Mesures traditionnelles du souffle :

Longueur  :       angula:           largeur de doigt

Durée       :       mâtrâ :           claquement de doigts et/ou  tour de genou

pala :           clin d’œil

muhûrta = 48 minutes (il y a 30 kalâs par muhûrta; en effet : 48 min. = 2880 sec = 30 x 96).

Un journée comprend 30 muhûrtas (60 ghatika ou nâdika).

shvâsa :          le temps que met un homme profondément endormi à faire une respiration

nâdikâ :          24 minutes

La dominance des narines alterne après cinq nâdikâs (soit deux heures).

Chaque cycle se décompose en cinq phases correspondant aux éléments de plus en plus subtils :

prithivî (terre)                    : 1 ½ nâdikâ (36 minutes);

apa (eau)                            : 1 ¼ N. (30 min.);

tejas (feu, ardeur lucide)     : 1 N. (24 min.) ;

vâyu (vent)                         : ¾ N. 18 min.);

akâsha (espace, extension) : ½  N.(12 min.).

La finesse du souffle est inversement proportionnelle à la longueur du respir manifeste.
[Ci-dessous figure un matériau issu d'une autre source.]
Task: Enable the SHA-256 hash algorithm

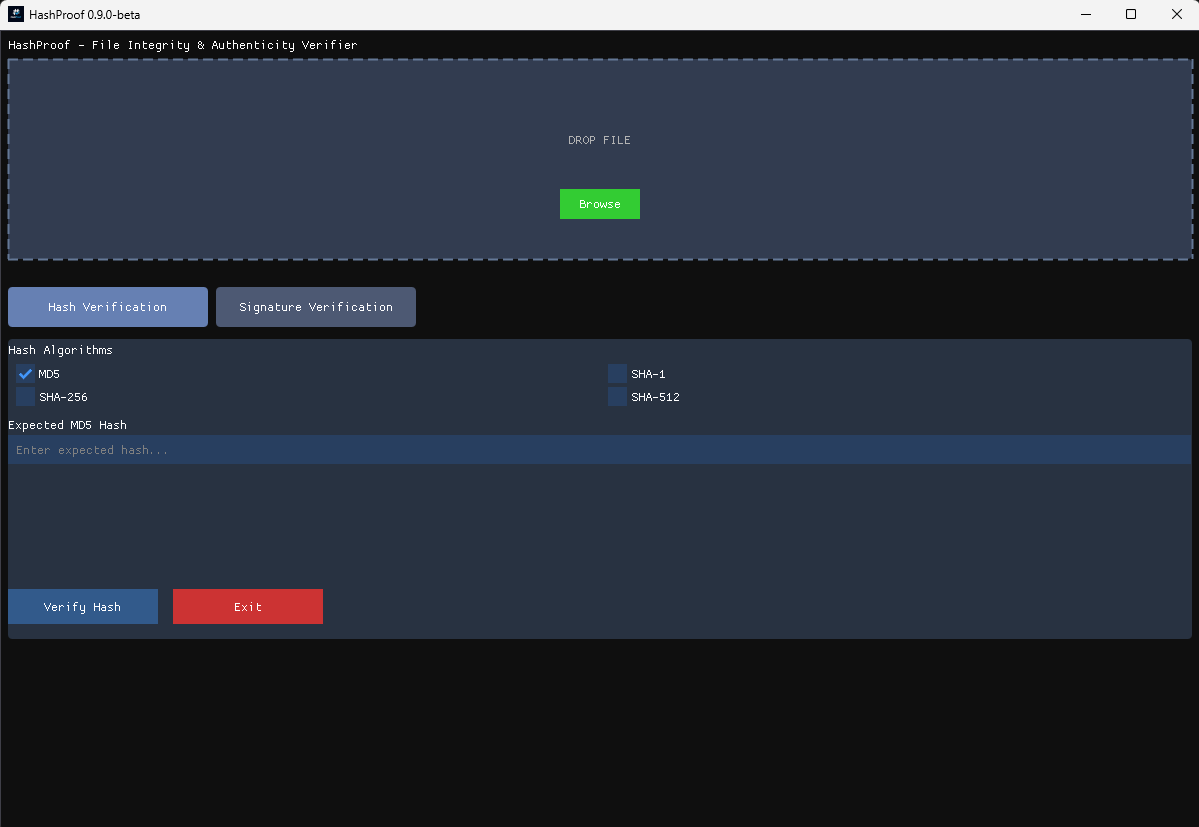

Elle ouvre sur l’apnée, ses ondes, ses formes.

Souffle et posture

La posture est forme vécue, habitée.

Les qualités de stabilité, constance, détente et attention ouvrent une aire d’expérience spécifique, évolutive.
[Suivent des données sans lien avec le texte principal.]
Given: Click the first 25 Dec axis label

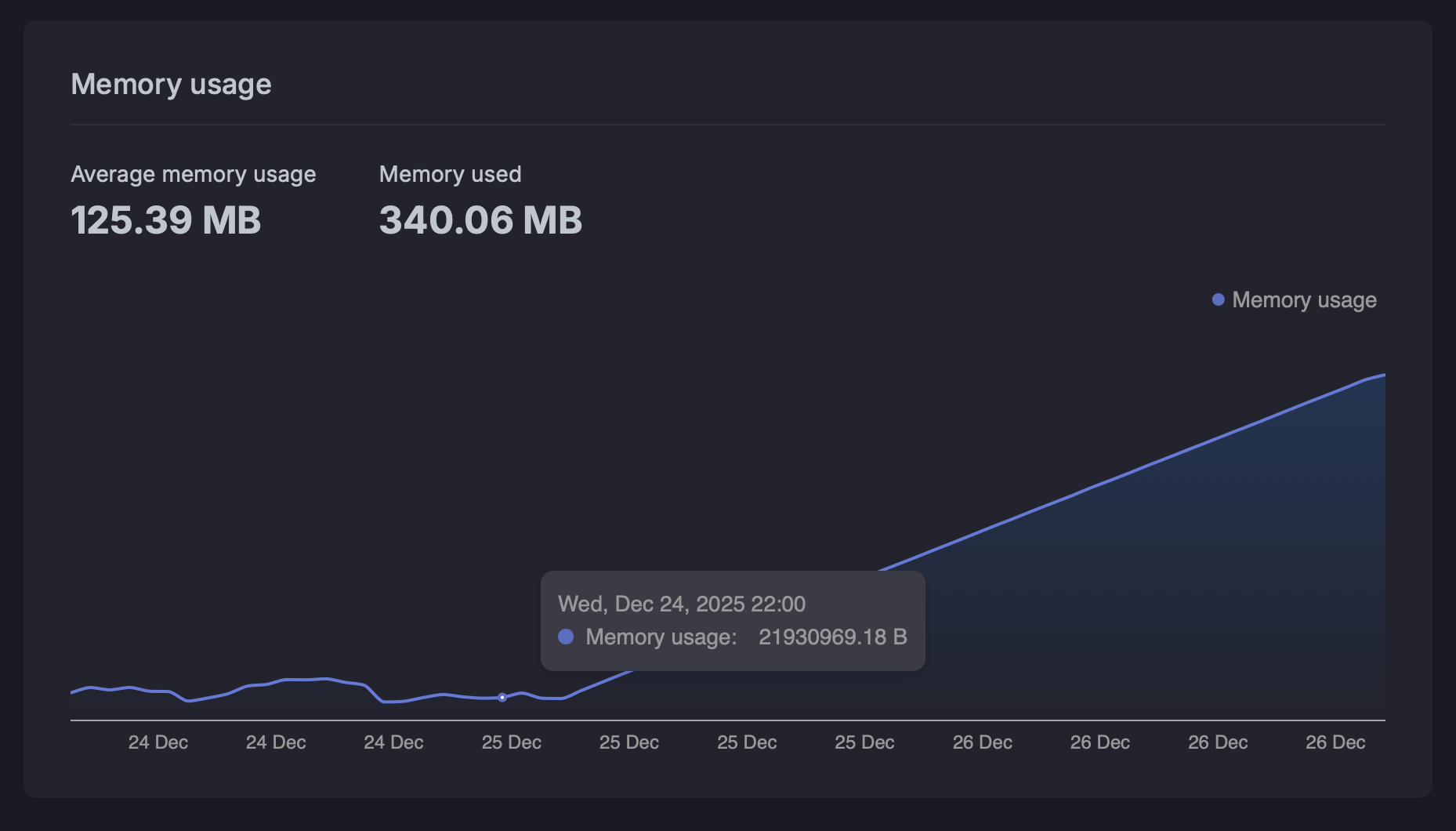Looking at the screenshot, I should (x=511, y=742).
Le yoga possède, selon Patanjali, huit membres (angas). Ce ne sont ni des étapes, ni les niveaux d’une échelle de progression linéaire (bien qu’une direction, une flèche du temps soient présentées). L’ashtanga yoga offre des moyens de transformation et modes de connaissance de soi.

Les liens intimes (jonctions, -yug) tissés entre souffle et posture sont au cœur du hatha yoga ; celui que nous partageons.
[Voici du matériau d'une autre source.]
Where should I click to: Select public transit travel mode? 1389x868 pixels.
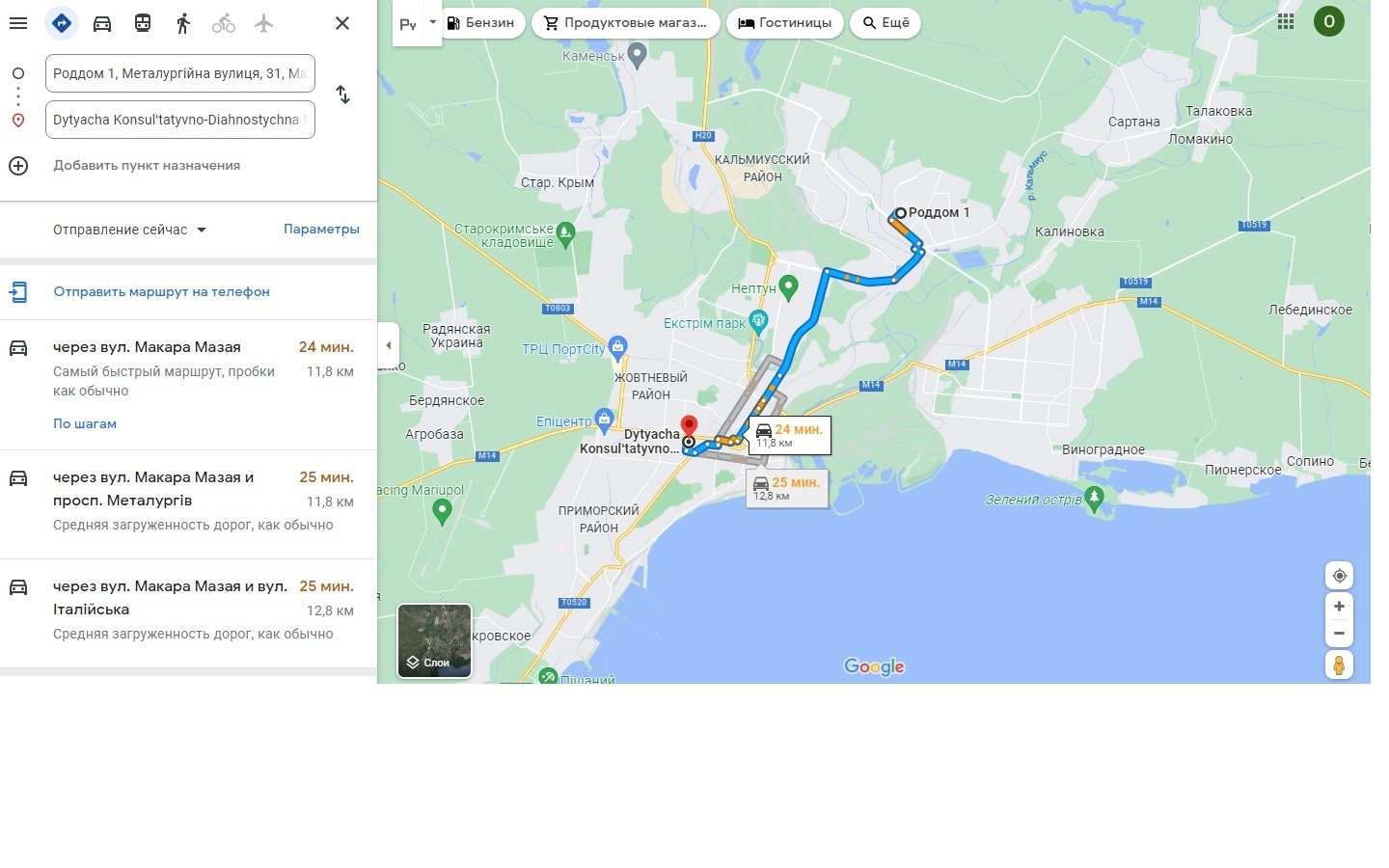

Une posture de yoga vise :

-la proprioception (muscles, articulations, tendons);

-les circulations sanguine et lymphatique;

-la vie végétative :

  • stimulation mécanique des organes;
  • action-réflexe sur le système nerveux périphérique (plexus, moelle épinière, zones sensibles -telles la muqueuse du  nez ou la plante des pieds);
  • action conjointe de la respiration et de la circulation;
  • système nerveux central (à divers niveaux et selon de multiples voies et boucles d’information-stimulation);

-le psychisme (schéma corporel, intégration psychosomatique, vécu postural, manière de sentir, ressentir, concevoir et vivre le corps -le sien, celui d’autrui); la mémoire du corps;

-la conscience (attention, éveil, intuition d’être).

L’âsana procède par « imprégnation » c-à-d. : une action lente, en profondeur. Les temps de réaction des divers tissus, organes et systèmes varient fortement : de la demi-seconde à plusieurs minutes (fibre musculaire, tendon, vasomotricité, systèmes végétatifs, par exemples, ont des latences fort différentes). La tradition indienne mesure généralement la durée des postures en nombre de cycles respiratoires.

Respirer (au cours d’une séance-type)

Installation, ouverture.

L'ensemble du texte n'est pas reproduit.